Gaza city port, the only port for the whole of the Gaza strip, houses a large number of Palestinian fishing boats on its piers. Many of these boats have also undoubtedly been damaged in the heavy shelling, further destabilizing the already fragile fishing industry upon which Gazans have been heavily reliant since Israel imposed its blockade on the strip in June 2007. The extent of the damage, however, is at this time indeterminable, as the continued presence of the warships in the harbor makes any assessment impossible.

This is the second time that Gaza’s port has been destroyed by Israeli bombing since construction began in 1999. Israeli Navy warships previously bombed the port in 2002, under the pretext that it could be utilized for arms smuggling.
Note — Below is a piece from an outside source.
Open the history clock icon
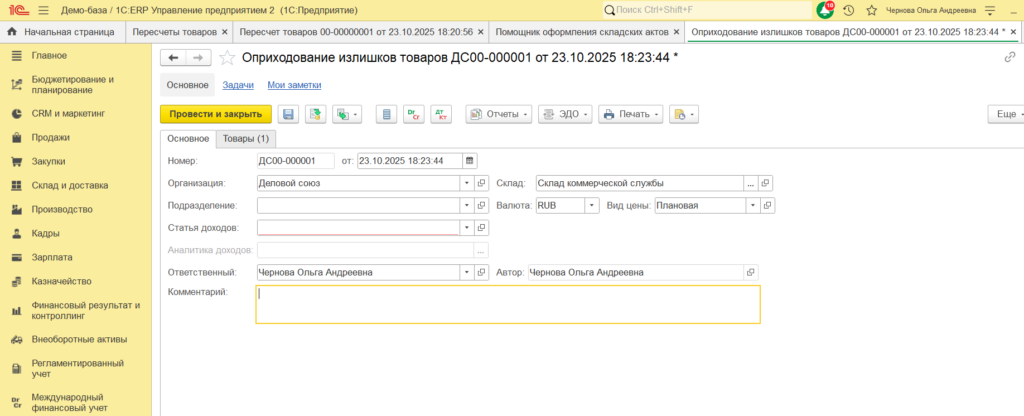The width and height of the screenshot is (1024, 416). pos(848,10)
Repairs on the port were agreed upon in negotiations between Israeli Prime Minister Ariel Sharon and Palestinian Authority President Mahmoud Abbas in 2005, after illegal Israeli settlements were withdrawn from Gaza, with the hope that an open sea port would not only provide a much-needed boost to Gaza’s economy, but would also function as an important symbol of Palestinian independence.

The Palestinian dream for the port – an independent harbour that would enable Gazan’s to freely import and export, creating jobs and freedom from Israel’s control of all Gazan borders – was, however, never realized. Whilst the port was repaired, Israel’s illegal control of Gazan waters continued unabated; illegally preventing Gazan boats, including fishermen, from venturing farther than 6 miles from shore, maintaining the imprisonment of Gaza. This oft-denied Israeli policy was exemplified most recently on Monday 29th December, when the Israeli Navy attacked the Free Gaza boat, “The Dignity”, in international waters as it attempted to carry 3 tonnes of desperately-needed medical aid into Gaza’s now-ruined port.
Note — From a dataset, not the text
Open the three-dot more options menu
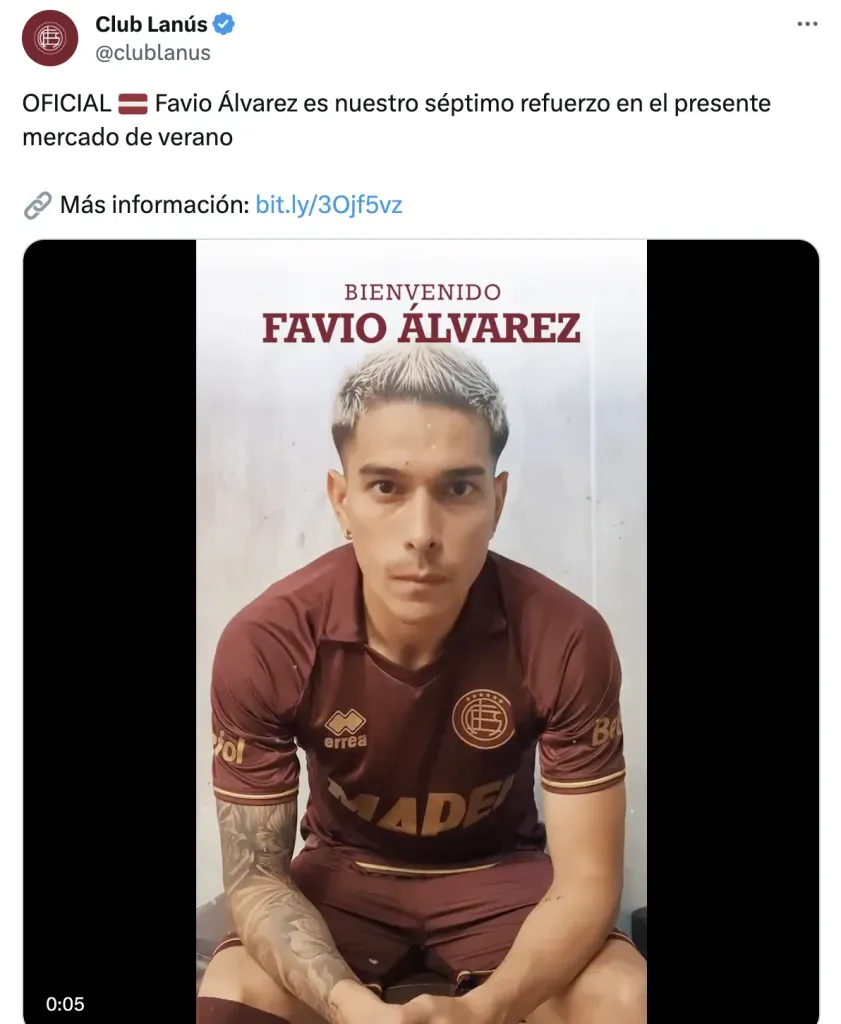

The destruction of the port has rendered humanitarian missions such as these even more difficult. Should further boats manage break the Israeli blockade, there is now nowhere left to unload

Monday, December 29, 2008

Journal: Attacks last night in Gaza [Port]

By Sharon in Gaza

This is an extract from her journal referring only to the attacks against the Gaza Port. You can read the whole journal posted on ISM webpage on the December 29, 2008.
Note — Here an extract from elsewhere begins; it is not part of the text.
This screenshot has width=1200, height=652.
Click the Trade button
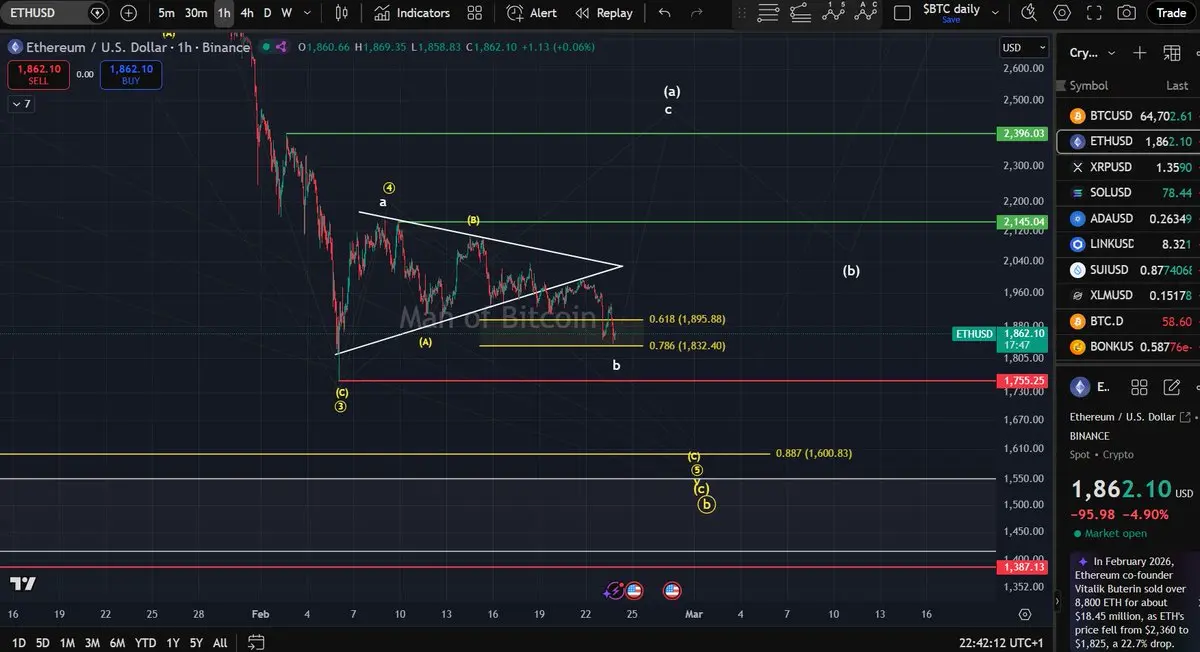tap(1171, 13)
In Gaza I went to see the Kabariti family in the port area, who you will recall hosted us for Christmas Eve. They confirmed the entire Gaza coast was shelled all night from about 1am, with the shells apparently coming from Israeli ships too far out at sea to be visible. We could see this happening from the top of Al Awda hospital, counting 14 shells in a row at one point to the little port where the Dignity docks. Any boats linked to the government were bombed, as well as several which weren’t, including that belonging to human rights defender Dr Eyyad Saraj. When the extinguisher boat tried to put out resulting fires, it was bombed. The port offices were bombed. The Kabariti family, whose 6 children range from 4 to 18 years old, had spent a frightened night and appeared exhausted. As they talked to me this morning, another missile hit the port across the road.